** About this exercise **
Below are lines of data, and only some are wanted. Please repeat exactly those from the line that has "Where should I click to: Open the connections" through the line that has "Task: Enable Ad-Hoc Documents with Yes".

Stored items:

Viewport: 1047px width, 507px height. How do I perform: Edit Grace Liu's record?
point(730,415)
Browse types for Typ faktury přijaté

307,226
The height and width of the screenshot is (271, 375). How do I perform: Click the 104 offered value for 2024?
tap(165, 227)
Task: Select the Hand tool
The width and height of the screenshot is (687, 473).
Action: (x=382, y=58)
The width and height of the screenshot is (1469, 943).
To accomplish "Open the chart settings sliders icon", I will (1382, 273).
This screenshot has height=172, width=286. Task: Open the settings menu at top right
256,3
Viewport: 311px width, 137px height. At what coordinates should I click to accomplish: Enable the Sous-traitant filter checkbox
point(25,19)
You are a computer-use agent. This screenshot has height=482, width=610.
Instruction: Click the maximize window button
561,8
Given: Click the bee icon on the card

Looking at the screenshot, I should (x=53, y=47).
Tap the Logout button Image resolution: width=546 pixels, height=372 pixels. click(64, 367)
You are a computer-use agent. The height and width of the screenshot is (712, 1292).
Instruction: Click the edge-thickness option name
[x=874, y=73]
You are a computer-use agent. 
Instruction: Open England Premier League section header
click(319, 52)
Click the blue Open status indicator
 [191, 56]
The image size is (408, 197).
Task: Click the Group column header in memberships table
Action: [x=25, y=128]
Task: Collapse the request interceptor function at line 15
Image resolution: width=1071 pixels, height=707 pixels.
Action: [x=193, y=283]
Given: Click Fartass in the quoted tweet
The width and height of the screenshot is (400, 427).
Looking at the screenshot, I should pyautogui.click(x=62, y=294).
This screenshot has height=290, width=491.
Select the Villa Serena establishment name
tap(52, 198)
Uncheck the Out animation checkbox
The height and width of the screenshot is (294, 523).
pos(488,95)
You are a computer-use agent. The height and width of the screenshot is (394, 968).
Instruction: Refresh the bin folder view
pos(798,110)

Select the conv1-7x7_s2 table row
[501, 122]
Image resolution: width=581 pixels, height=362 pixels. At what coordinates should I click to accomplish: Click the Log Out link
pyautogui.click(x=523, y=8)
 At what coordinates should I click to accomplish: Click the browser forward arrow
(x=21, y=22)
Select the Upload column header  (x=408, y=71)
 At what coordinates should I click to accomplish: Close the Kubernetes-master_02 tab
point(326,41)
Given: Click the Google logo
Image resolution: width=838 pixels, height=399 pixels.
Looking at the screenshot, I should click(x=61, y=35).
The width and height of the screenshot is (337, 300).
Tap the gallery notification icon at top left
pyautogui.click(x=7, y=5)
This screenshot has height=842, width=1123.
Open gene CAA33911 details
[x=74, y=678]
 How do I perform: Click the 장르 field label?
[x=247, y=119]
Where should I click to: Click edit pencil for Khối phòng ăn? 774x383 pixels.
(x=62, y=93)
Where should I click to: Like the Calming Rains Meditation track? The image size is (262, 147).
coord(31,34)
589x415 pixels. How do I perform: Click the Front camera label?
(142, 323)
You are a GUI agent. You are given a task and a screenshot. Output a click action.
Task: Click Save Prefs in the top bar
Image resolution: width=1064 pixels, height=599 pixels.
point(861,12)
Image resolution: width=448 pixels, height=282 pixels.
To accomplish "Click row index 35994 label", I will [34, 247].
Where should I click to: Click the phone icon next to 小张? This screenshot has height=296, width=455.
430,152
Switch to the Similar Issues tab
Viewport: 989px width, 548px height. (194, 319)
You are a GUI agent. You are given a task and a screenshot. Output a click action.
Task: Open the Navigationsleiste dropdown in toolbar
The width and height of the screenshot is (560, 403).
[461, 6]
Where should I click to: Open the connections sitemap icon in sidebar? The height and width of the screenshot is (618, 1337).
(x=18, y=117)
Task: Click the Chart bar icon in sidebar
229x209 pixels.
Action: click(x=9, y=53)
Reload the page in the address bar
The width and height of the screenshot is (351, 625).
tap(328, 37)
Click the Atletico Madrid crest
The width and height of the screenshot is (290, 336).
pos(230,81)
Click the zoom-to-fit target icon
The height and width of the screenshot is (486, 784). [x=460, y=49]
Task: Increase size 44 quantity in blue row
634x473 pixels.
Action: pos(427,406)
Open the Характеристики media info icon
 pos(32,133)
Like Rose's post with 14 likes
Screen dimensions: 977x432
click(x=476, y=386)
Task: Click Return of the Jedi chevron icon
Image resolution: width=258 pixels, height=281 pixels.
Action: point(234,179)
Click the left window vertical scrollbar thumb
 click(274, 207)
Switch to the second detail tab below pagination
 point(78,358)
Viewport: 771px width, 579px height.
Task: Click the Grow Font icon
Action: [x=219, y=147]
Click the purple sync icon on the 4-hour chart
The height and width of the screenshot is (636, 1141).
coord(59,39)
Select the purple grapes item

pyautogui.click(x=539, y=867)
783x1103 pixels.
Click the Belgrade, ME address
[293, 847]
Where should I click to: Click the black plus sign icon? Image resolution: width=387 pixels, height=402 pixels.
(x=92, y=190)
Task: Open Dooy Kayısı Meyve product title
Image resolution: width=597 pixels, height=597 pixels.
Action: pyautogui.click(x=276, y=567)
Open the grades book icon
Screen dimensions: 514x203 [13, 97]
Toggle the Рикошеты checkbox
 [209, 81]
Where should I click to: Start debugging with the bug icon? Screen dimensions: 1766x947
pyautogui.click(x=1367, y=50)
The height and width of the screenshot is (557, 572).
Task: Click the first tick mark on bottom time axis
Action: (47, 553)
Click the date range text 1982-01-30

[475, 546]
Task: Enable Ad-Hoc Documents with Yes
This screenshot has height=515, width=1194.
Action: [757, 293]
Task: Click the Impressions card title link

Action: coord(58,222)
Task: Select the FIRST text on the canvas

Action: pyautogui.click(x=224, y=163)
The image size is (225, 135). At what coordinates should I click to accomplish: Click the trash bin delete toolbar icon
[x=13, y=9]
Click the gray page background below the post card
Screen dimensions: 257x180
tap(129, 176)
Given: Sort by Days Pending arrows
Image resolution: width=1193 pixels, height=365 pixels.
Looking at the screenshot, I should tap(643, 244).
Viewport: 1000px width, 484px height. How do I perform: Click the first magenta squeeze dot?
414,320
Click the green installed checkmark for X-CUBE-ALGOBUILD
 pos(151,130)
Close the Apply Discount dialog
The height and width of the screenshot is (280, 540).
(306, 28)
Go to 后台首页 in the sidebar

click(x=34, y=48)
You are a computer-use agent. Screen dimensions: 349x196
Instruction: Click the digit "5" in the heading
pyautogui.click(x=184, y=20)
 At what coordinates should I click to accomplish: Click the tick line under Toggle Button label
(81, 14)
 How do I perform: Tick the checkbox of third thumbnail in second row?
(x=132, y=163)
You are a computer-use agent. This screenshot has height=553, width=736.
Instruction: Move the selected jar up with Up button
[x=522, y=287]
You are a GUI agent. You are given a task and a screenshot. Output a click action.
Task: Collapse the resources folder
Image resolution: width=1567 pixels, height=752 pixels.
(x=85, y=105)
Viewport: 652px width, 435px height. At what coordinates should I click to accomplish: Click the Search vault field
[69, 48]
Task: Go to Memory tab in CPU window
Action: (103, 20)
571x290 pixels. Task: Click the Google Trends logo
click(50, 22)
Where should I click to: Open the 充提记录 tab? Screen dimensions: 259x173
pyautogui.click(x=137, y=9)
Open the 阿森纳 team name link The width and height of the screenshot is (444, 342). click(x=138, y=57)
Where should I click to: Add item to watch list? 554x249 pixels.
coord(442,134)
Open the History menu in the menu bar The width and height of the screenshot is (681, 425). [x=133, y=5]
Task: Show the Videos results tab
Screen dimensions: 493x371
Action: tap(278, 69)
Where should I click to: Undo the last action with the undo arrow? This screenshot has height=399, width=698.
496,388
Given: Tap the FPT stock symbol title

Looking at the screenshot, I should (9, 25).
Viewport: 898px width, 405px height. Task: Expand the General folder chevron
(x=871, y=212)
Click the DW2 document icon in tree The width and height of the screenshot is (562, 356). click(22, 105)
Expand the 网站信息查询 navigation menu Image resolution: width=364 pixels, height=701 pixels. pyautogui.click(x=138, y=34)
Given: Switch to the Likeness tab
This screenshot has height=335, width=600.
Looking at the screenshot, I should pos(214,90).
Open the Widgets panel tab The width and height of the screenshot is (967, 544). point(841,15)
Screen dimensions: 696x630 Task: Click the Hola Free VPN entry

** Task output **
Where should I click to: Open the connections sitemap icon in sidebar? The height and width of the screenshot is (618, 1337).
(x=18, y=117)
Task: Click the Chart bar icon in sidebar
229x209 pixels.
Action: click(x=9, y=53)
Reload the page in the address bar
The width and height of the screenshot is (351, 625).
tap(328, 37)
Click the Atletico Madrid crest
The width and height of the screenshot is (290, 336).
pos(230,81)
Click the zoom-to-fit target icon
The height and width of the screenshot is (486, 784). [x=460, y=49]
Task: Increase size 44 quantity in blue row
634x473 pixels.
Action: pos(427,406)
Open the Характеристики media info icon
 pos(32,133)
Like Rose's post with 14 likes
Screen dimensions: 977x432
click(x=476, y=386)
Task: Click Return of the Jedi chevron icon
Image resolution: width=258 pixels, height=281 pixels.
Action: point(234,179)
Click the left window vertical scrollbar thumb
 click(274, 207)
Switch to the second detail tab below pagination
 point(78,358)
Viewport: 771px width, 579px height.
Task: Click the Grow Font icon
Action: [x=219, y=147]
Click the purple sync icon on the 4-hour chart
The height and width of the screenshot is (636, 1141).
coord(59,39)
Select the purple grapes item

pyautogui.click(x=539, y=867)
783x1103 pixels.
Click the Belgrade, ME address
[293, 847]
Where should I click to: Click the black plus sign icon? Image resolution: width=387 pixels, height=402 pixels.
(x=92, y=190)
Task: Open Dooy Kayısı Meyve product title
Image resolution: width=597 pixels, height=597 pixels.
Action: pyautogui.click(x=276, y=567)
Open the grades book icon
Screen dimensions: 514x203 [13, 97]
Toggle the Рикошеты checkbox
 [209, 81]
Where should I click to: Start debugging with the bug icon? Screen dimensions: 1766x947
pyautogui.click(x=1367, y=50)
The height and width of the screenshot is (557, 572).
Task: Click the first tick mark on bottom time axis
Action: (47, 553)
Click the date range text 1982-01-30

[475, 546]
Task: Enable Ad-Hoc Documents with Yes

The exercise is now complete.